Scarlet (The Lunar Chronicles #2)
By Marissa Meyer
Genre: YA/Fantasy/Sci-Fi/Fairy Tale Retelling
Cinder returns in the second thrilling installment of the New York Times-bestselling Lunar Chronicles.
She’s trying to break out of prison—even though if she succeeds, she’ll be the Commonwealth’s most wanted fugitive. Halfway around the world, Scarlet Benoit’s grandmother is missing. It turns out there are many things Scarlet doesn’t know about her grandmother and the grave danger she has lived in her whole life.
When Scarlet encounters Wolf, a street fighter who may have information as to her grandmother’s whereabouts, she has no choice but to trust him, though he clearly has a few dark secrets of his own. As Scarlet and Wolf work to unravel one mystery, they find another when they cross paths with Cinder. Together, they must stay one step ahead of the vicious Lunar Queen who will do anything to make Prince Kai her husband, her king, her prisoner. – Goodreads
The sequel of Cinder (review) and the second book of The Lunar Chronicles picks up right the events of the first. As Cinder is imprisoned and she tries to make her escape, the story shifts simultaneously to Scarlet, a fairytelling retelling of Little Red Riding Hood in this world when her grandmother, an ex-military pilot, goes missing and she ends up meeting a fighter called Wolf who joins her in her search as they trace down the leads. Much like an escaped Cinder who finds companion with Thorne in search of Scarlet’s grandmother as well. More characters and an expanded storyline fills up Scarlet as these two join paths with some help.
Cinder built up a wonderful foundation and world building in the first book, setting up the politics of the story, the feud between Lunar and Eastern Commonwealth, Queen Levana’s plot against Emperor Kaito and Cinder’s basic character and backstory. The strong foundation sets up a great platform for Scarlet to jump off from as its main story is adding more depth to Cinder as she is the key focus of the entire plot that’s being constructed but still having room to discover more with Scarlet’s side especially since her story doesn’t unfold until they do find her grandmother and know what secrets she hides that links to Princess Selene. The whole progression of events is well-paced and pretty adventurous as the dangers pick up one after the next for both Cinder and Scarlet. Scarlet’s story is pretty good since it uses this world to give a decent twist to Wolf who plays into a genetically modified soldier giving them wolf instincts.
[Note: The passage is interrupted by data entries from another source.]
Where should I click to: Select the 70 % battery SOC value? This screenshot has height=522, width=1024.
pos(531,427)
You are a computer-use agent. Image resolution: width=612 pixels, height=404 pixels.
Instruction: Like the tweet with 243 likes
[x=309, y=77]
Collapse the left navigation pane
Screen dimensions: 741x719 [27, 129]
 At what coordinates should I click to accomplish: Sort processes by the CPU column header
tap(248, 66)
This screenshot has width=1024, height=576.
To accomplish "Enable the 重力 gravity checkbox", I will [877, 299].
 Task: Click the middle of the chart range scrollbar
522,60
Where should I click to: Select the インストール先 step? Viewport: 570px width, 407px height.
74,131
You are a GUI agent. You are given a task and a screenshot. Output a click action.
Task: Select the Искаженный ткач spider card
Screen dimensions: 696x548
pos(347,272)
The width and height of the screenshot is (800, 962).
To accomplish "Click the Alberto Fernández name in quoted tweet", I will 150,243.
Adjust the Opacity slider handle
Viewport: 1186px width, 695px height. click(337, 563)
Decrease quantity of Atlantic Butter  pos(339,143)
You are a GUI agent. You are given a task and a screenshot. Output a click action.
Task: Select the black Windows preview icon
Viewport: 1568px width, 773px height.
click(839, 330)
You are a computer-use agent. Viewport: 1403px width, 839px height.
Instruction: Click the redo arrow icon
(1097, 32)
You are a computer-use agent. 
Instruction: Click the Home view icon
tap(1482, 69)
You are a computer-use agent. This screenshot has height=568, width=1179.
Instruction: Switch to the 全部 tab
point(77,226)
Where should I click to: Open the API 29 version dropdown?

To be fair, these stories are fairly straight forward. On one hand, its good because the world takes precedence and its a very easy read to pick up and get into the story quickly. Even if this is the sequel, its not hard to follow where it picks up from the first book and catch up a little on the context fairly easily. If there was something to criticize, Scarlet’s story does have its moments which feels a little bit like the typical love dramas especially in dialogue when things start to take a more romantic take on her and Wolf. The whole thing gets a little soapy and cringe-y at times. However, the story never does forget that the end game is to set up Scarlet and Cinder’s meeting as they join forces to set up their next step to fight against Queen Levana.
Despite its slight shortcomings, Scarlet is overall a fun read. It sets up a decent platform for the next book as well. As an ending thought, I’m definitely enjoying the world the most as they take these fairy tale retellings and puts them into a sci-fi future. Hopefully, I will be taking a look at Book 3 sooner rather than later.